Organisational psychology has produced a wealth of competence concepts. From the point of view of this procedural theory, though, competence models separated from context should be judged critically: „Mr. Muller is very competent in accountancy!”, Mr. Meier has a high level of social competence!”. This is demonstrated by means of testing knowledge, completing examinations or assessing the performance in the everyday workplace. However, whether Mr. Meier can demonstrate his competence, which he had proven in another context, in this position, with these colleagues, this boss or these employees, in this existing time pressure and when there is widespread mistrust in the department, is not necessary guaranteed.

Competence, therefore, has at least four relevant aspects:

• The first is professional competence, which can be defined and usually is defined (acquisitions, certificates, titles)
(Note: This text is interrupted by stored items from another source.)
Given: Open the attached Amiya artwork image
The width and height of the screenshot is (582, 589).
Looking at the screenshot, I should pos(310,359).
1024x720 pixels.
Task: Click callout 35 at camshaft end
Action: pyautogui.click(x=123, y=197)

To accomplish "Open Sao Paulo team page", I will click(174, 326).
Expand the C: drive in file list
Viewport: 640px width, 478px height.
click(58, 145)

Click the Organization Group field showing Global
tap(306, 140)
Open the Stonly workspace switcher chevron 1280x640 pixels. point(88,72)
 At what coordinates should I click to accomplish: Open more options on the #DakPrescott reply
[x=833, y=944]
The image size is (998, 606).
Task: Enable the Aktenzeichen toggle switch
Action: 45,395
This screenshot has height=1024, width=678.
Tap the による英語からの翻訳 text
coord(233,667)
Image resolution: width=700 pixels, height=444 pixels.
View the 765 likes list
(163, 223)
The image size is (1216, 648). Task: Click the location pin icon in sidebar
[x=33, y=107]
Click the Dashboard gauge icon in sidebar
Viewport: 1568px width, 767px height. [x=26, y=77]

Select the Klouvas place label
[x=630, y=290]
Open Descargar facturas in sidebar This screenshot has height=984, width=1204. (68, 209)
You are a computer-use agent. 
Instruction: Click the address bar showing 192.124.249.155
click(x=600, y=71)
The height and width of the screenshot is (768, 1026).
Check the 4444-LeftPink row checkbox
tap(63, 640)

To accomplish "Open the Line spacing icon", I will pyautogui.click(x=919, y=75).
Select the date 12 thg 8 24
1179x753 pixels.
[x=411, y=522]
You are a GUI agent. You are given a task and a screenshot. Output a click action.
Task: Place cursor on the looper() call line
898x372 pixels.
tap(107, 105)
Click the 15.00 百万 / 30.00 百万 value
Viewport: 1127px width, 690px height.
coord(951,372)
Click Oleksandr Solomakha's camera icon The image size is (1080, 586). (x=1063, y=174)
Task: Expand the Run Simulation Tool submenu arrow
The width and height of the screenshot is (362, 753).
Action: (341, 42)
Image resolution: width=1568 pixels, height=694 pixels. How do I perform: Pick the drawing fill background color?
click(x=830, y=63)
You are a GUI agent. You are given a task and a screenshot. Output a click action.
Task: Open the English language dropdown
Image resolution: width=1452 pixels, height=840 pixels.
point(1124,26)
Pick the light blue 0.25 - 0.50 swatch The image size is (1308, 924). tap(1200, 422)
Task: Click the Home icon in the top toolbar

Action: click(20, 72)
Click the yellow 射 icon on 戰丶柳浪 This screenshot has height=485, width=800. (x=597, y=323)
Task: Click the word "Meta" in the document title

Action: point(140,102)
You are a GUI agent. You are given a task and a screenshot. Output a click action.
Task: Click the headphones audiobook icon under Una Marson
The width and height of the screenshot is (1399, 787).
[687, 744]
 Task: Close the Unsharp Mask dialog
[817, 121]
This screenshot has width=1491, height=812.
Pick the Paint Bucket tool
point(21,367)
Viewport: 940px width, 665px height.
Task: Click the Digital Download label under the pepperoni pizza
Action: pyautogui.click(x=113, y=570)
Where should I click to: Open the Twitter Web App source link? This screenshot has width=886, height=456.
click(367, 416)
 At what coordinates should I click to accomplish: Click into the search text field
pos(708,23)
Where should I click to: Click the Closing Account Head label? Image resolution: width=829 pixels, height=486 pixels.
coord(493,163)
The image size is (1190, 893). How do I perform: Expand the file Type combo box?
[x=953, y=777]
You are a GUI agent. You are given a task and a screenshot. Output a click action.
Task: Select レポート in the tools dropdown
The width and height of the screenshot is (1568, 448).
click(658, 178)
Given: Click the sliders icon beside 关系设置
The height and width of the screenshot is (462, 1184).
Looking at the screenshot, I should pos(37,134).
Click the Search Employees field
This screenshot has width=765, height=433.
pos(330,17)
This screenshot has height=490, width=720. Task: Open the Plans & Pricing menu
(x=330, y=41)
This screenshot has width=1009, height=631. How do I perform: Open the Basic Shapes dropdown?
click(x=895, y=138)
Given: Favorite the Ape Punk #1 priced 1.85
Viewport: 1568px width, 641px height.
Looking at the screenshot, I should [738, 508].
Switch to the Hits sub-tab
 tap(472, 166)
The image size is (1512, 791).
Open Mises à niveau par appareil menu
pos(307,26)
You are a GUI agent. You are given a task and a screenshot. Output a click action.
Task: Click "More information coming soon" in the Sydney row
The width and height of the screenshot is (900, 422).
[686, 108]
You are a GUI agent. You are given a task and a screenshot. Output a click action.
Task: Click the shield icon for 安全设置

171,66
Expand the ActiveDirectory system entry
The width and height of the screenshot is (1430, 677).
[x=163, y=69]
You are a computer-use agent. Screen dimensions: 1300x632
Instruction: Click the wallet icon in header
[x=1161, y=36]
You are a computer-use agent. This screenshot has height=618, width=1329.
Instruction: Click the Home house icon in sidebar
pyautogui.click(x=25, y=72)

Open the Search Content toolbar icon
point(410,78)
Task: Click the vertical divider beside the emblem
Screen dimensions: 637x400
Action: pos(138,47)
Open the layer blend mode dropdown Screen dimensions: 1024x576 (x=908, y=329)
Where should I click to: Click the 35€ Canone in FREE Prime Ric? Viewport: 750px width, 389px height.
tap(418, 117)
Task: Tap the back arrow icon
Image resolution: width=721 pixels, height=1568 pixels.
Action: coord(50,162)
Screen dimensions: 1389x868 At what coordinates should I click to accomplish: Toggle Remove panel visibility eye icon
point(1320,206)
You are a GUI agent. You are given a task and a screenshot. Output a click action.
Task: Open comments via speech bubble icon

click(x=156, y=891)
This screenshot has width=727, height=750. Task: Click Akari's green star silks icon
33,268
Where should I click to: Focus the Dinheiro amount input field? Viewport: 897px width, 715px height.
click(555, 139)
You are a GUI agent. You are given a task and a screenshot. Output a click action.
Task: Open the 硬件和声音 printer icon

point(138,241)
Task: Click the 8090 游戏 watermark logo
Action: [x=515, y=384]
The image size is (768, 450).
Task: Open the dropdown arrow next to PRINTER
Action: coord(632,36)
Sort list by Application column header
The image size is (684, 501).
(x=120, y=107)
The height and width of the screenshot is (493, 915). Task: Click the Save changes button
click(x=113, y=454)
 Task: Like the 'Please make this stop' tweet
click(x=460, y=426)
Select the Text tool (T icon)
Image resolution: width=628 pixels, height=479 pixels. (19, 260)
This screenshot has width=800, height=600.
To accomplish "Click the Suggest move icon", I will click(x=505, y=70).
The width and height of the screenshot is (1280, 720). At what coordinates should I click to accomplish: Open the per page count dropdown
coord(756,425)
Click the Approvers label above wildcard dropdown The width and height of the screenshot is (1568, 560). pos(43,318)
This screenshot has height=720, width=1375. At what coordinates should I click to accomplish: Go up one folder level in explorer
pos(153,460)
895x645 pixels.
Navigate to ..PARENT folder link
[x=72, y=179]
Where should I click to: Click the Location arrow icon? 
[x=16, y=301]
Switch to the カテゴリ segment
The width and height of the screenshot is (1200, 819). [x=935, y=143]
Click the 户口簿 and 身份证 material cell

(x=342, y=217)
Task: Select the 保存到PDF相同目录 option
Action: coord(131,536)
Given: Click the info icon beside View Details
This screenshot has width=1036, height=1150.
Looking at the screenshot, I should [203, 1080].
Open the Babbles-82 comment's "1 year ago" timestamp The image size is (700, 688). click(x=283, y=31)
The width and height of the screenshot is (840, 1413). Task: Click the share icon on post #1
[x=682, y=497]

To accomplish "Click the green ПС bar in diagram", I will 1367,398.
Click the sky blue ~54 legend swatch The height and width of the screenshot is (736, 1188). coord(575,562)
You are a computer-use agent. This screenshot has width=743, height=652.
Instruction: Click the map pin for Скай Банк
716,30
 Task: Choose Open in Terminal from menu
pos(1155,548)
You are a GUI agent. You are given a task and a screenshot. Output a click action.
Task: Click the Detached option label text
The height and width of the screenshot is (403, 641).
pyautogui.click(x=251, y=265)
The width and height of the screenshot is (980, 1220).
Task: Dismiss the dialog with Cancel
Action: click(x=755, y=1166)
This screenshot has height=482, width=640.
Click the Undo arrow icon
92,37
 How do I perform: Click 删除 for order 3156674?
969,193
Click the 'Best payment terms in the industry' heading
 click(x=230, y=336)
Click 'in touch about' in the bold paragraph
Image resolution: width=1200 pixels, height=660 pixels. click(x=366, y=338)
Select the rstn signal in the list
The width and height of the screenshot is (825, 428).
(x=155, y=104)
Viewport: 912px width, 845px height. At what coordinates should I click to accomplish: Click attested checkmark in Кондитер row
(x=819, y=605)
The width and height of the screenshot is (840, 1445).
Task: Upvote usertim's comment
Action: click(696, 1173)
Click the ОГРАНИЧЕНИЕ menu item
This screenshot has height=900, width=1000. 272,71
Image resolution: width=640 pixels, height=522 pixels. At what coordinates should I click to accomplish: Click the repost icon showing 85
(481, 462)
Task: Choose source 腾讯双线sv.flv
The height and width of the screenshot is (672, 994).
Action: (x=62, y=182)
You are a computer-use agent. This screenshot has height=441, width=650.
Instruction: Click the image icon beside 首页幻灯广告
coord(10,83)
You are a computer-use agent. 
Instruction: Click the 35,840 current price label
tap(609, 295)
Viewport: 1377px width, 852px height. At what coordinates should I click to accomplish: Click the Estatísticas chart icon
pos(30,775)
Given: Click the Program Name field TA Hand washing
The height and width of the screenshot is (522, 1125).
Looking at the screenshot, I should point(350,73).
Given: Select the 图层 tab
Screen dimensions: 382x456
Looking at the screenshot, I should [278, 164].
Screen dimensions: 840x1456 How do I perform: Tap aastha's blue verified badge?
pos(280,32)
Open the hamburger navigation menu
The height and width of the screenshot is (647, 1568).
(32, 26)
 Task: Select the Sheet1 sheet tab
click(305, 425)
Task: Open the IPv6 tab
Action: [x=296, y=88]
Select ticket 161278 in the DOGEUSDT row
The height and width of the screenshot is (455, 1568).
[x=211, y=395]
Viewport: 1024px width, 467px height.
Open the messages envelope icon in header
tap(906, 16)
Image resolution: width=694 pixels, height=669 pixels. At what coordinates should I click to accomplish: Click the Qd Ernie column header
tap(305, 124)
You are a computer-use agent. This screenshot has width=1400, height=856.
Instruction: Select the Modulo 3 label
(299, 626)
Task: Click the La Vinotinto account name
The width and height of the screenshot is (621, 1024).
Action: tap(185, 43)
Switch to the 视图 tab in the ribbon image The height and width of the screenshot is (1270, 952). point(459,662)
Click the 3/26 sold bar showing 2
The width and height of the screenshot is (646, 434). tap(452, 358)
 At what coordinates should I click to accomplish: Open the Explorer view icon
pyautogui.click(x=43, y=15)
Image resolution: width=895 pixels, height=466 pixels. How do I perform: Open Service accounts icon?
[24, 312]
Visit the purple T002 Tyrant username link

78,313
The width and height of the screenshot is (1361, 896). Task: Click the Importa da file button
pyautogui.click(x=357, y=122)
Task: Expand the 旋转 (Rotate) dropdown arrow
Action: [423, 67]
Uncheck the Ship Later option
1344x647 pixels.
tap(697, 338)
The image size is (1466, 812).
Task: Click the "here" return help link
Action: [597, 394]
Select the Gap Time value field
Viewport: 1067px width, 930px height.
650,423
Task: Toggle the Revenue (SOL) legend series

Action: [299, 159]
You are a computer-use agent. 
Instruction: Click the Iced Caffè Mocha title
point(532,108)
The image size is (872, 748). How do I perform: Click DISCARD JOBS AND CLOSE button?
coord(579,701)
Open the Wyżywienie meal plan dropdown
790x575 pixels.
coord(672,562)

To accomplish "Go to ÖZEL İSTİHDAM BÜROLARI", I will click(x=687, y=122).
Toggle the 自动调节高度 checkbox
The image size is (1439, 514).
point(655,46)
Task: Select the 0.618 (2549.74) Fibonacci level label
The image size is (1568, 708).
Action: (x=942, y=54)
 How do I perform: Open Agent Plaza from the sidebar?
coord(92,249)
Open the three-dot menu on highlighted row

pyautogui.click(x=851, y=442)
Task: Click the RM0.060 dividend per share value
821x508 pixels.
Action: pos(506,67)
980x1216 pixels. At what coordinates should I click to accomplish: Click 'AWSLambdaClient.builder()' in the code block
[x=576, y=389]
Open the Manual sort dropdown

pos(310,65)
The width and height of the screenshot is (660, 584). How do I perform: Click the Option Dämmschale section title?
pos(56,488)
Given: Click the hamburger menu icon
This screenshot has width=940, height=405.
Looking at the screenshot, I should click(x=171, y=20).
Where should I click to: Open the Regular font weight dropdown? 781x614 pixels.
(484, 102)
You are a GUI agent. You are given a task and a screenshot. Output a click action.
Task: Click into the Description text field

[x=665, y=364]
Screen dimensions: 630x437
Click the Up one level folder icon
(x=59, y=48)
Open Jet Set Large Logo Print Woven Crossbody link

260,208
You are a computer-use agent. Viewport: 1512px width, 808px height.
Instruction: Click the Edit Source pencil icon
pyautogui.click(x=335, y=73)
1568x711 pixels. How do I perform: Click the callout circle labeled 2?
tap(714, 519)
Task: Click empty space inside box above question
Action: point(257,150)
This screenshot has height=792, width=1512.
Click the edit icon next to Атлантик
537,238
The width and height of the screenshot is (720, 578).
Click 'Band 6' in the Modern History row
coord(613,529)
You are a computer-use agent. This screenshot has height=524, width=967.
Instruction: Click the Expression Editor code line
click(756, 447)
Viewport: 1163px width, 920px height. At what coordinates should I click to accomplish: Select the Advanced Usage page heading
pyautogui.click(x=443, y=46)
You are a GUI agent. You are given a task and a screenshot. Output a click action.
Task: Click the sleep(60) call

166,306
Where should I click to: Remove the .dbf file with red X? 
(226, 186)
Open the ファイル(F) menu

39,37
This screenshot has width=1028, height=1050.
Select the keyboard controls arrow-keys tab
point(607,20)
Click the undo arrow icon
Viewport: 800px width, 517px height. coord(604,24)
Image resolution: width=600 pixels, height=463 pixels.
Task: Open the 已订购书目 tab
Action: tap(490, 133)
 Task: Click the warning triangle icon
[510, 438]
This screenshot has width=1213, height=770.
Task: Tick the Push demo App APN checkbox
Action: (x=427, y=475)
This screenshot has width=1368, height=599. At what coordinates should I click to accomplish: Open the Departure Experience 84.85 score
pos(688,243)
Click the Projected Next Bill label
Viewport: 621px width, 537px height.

• The second is that, which one can call personal style, i.e. that which happens when professional competence is used by a definite person (context!), and thus gains a particular hue, a particular form and a particular style

• The third aspect refers to the context capacity: Can someone behave flexibly and mindfully in different situations, with different people, with different teams, factual questions, and time frames? This is also often called social competence. We consider context competence more fitting, because it is not just about social phenomena.

• Finally, it needs control competence which rests upon the independence of the person from the context. It is only when someone does not require a special answer from the environment (success, recognition, attention) that he can make his competence freely available to the organisation. Without this inner autonomy and freedom, the environment must (!) react in a certain way, which limits and reduces the effectiveness of professional abilities.